Солёный ветер (СИ) - "_YamYam_". Страница 37

Она уже почти умирает, без устали выгибаясь в спине и сводя в бёдрах ноги, ощущая между ними такой жар, что за саму себя даже становится стыдно. Она уже почти умирает, ощущая на своей груди, ключицах и животе поцелуи короткие, грубые и мокрые — абсолютно собственнические, непонятно для кого помечающие. Она уже почти умирает, когда на запястьях ощущает приятную ткань связывающего их галстука и из последних сил и последних связных мыслей дёргается, руки пытаясь освободить, но в ответ получает лишь довольную усмешку и тягучий поцелуй в самые губы.

«Мы так не договаривались!», — хочется воспротивиться ей, но выходит даже не протестующее мычание — самый настоящий стон, вырывающийся из груди совершенно невольно.

— Вам понравится, госпожа Чон, — обещает Чонгук, на секунду отрываясь от её губ и посылая взгляд, полный чего-то вечно тёмного и горячего.

Инён его за это почти ненавидит — он всегда своего добивается. И неважно, что это: «Давай откроем тебе свою клинику» или «Я хочу тебя связать». И так же неважно, сколько категорических «нет» в ответ он получит: Чонгук умеет устраивать всё так, чтобы ни сил, ни возможности от каждого его «давай» и «хочу» у Инён отказаться не было. Он и сейчас провернул эту свою хитрую схему: и у неё нет ни сил, ни возможности, ни желания ему отказать.

Чонгук за бёдра её тянет, заставляя оказаться максимально близко к нему самому, и смотрит на неё сверху вниз так, что сомнений не остаётся в том, что открывшийся вид ему нравится.
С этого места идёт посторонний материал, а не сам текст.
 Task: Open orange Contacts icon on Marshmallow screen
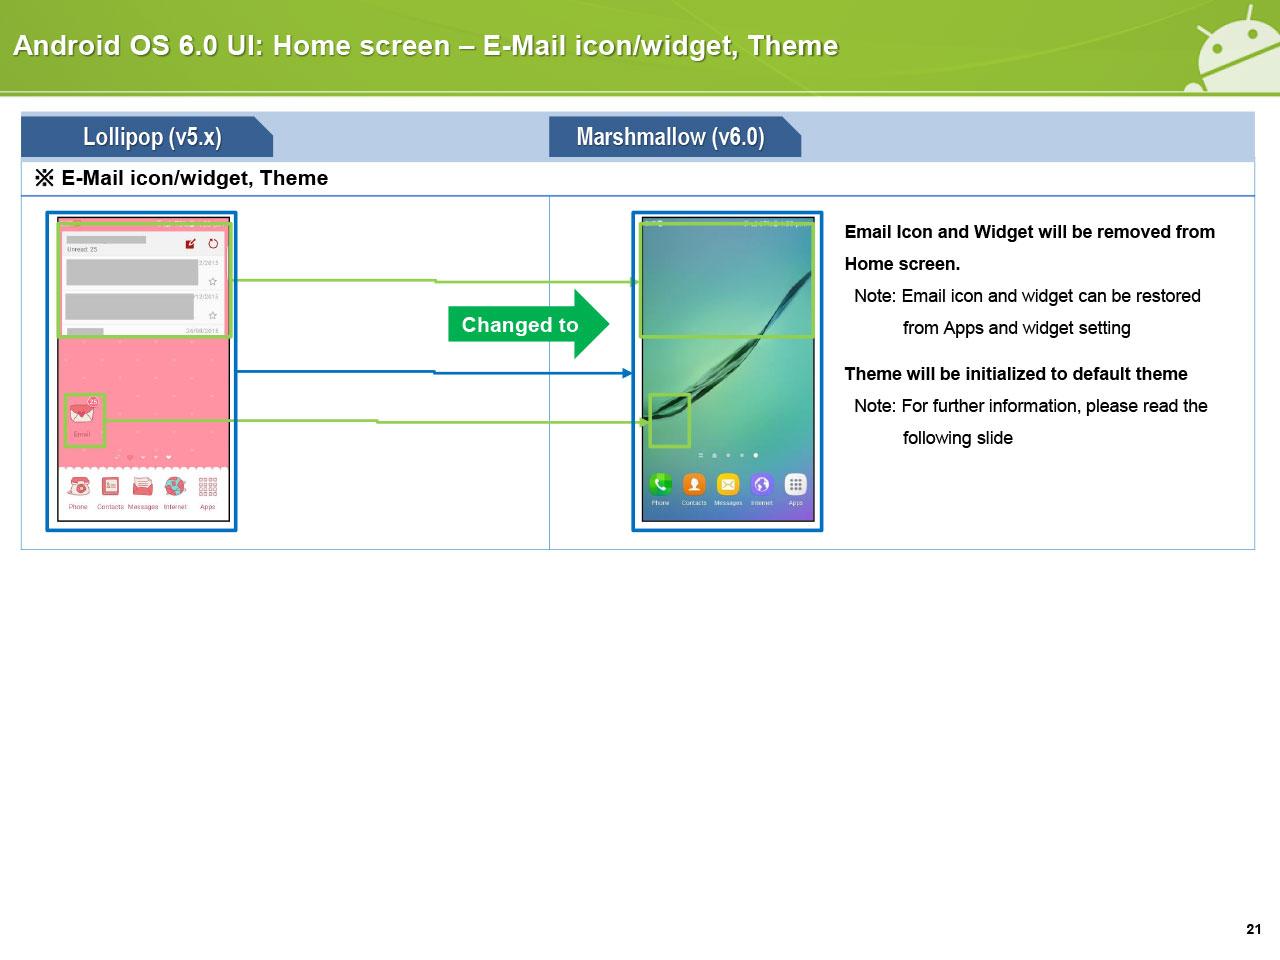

Он дышит тяжело, ежесекундно облизывает губы и сглатывает громко, изучающего взгляда с неё не сводя. Это смущает ровно так же, как распаляет ещё больше. И прикрыться хочется чуть меньше, чем потребовать продолжения. У Чонгука губы в улыбке растягиваются с той же скоростью, с какой он ладонью скользит по внутренней стороне бедра, снова нависая над Инён всем телом и замечая всё то, что творит с ней одними своими касаниями. Она прекрасно понимает, зачем он делает всё это — новый пунктик под кодовым названием «Я хочу, чтобы ты попросила» мучает её не первый месяц, но вот только и Инён — орешек крепкий, и из-за одной только вредности, смешанной со смущением, делать этого не собирается.
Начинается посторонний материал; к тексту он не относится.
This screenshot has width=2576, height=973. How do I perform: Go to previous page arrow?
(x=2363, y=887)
Но Чонгук, что удивительно, в этот раз не настаивает. Лишь касается её максимально откровенно, ловит губами громкий выдох одного сплошного желания и обещает снова:

— Ты не сделаешь это быстро.

А Инён уже всю колотит, на части едва не разрывает, когда он толкается в неё одним привычно слитым движением. У неё перед глазами звёзды сверкают, и не стоны — одни только всхлипы — из груди вырываются, когда Чонгук резко и быстро двигаться в ней начинает вот так сразу. Она даже веки прикрывает, голову запрокидывает и губу нижнюю закусывает, едва только он сильнее сжимает в пальцах её талию и темп лишь наращивает. А ещё Инён едва не плачет, когда Чонгук вдруг замедляется, явно учуяв приближение её разрядки, и входит под другим углом, в ответ получая приглушённый стон и взгляд, полный злобы и недовольства.
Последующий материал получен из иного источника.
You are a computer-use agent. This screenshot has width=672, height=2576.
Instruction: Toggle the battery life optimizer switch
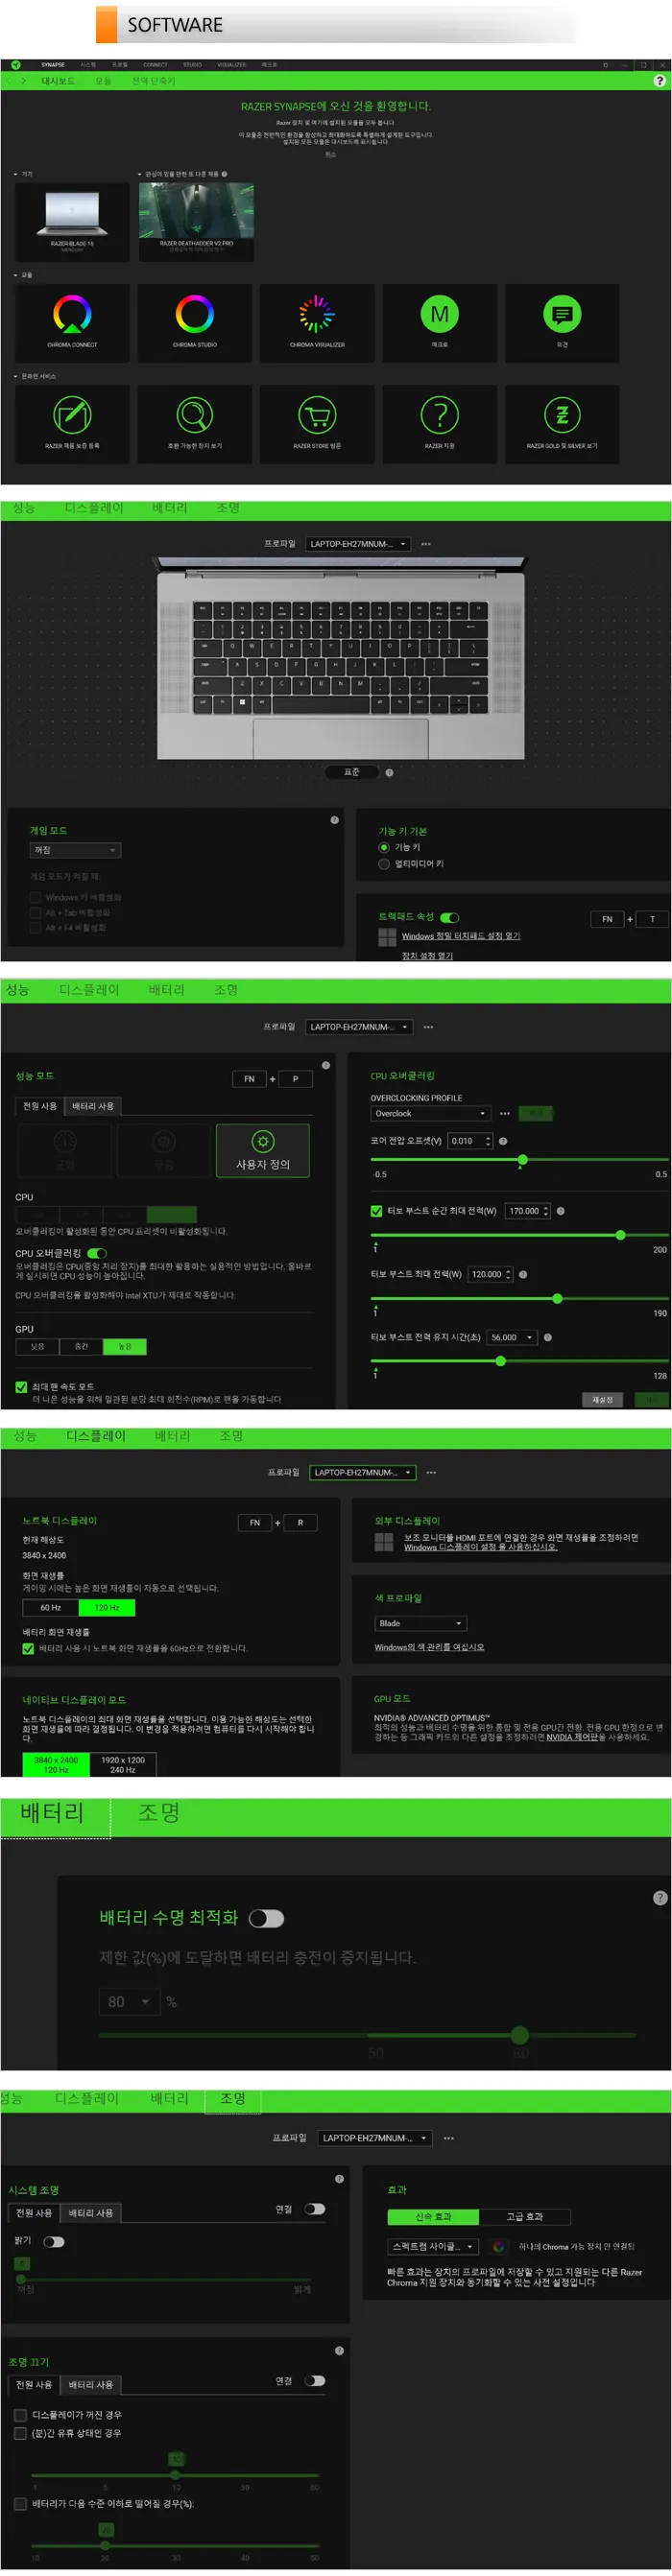[x=266, y=1918]

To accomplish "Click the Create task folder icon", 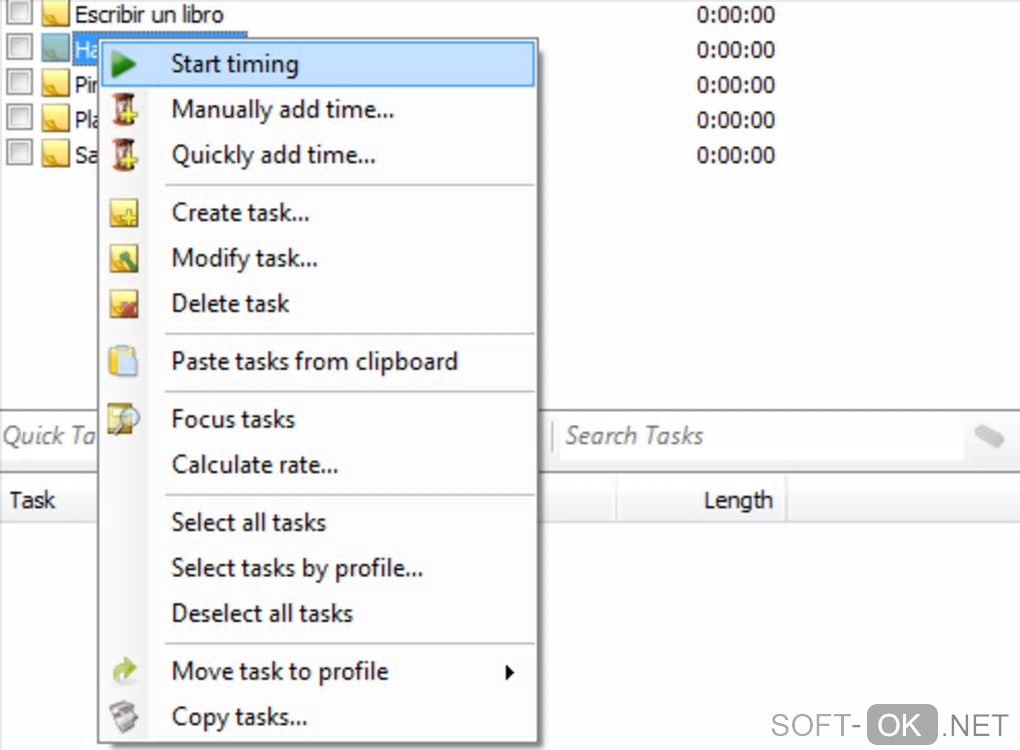I will (124, 213).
— Я же говорил, — усмехается он, нависая над Инён и в запястье своём сжимая её — связанные, — ты быстро сегодня не кончишь.

Чонгук действительно издевается, измывается. Долго и со вкусом. Впивается в её губы своими, терзает нещадно, пока пальцами вцепляется в её тело, дразнясь и играясь, из груди вырывая всё новые хрипы, с губ срывая всё новые стоны. Он до исступления её доводит, заставляет слёзы сдерживать из последних сил, желать большего — действительно большего — и никак его не получать. У Чонгука у самого чёлка мокрая становится настолько, что липнет ко лбу, жилка на шее вздулась и выделяется столь сильно, что хочется её губами попробовать. А ещё зубами — чтобы хоть как-то отомстить за всё то, что он с ней творит. Да вот только Чонгук не даётся, держится на расстоянии, словно бы знает все мысли, что её голову посещают. Но смотреть на неё не перестаёт, взглядом своим — тёмным и опасным — под самую кожу лезет, душу под микроскопом словно разглядывает, на груди оставляет алые пятна-засосы, а потом ими же любуется, зубы скаля даже не в улыбке — настоящем оскале. Инён в это время под ним снова и снова умирает, не находя сил и возможности возродиться, губы кусает, злясь на Чонгука за всё то, что он творит, веки жмурит до появления красных пятен под ними и всё всхлипывает, не переставая. Он останавливается снова и снова, темп меняет раз за разом — и наверняка сам с ума сходит, не получая долгожданной разрядки.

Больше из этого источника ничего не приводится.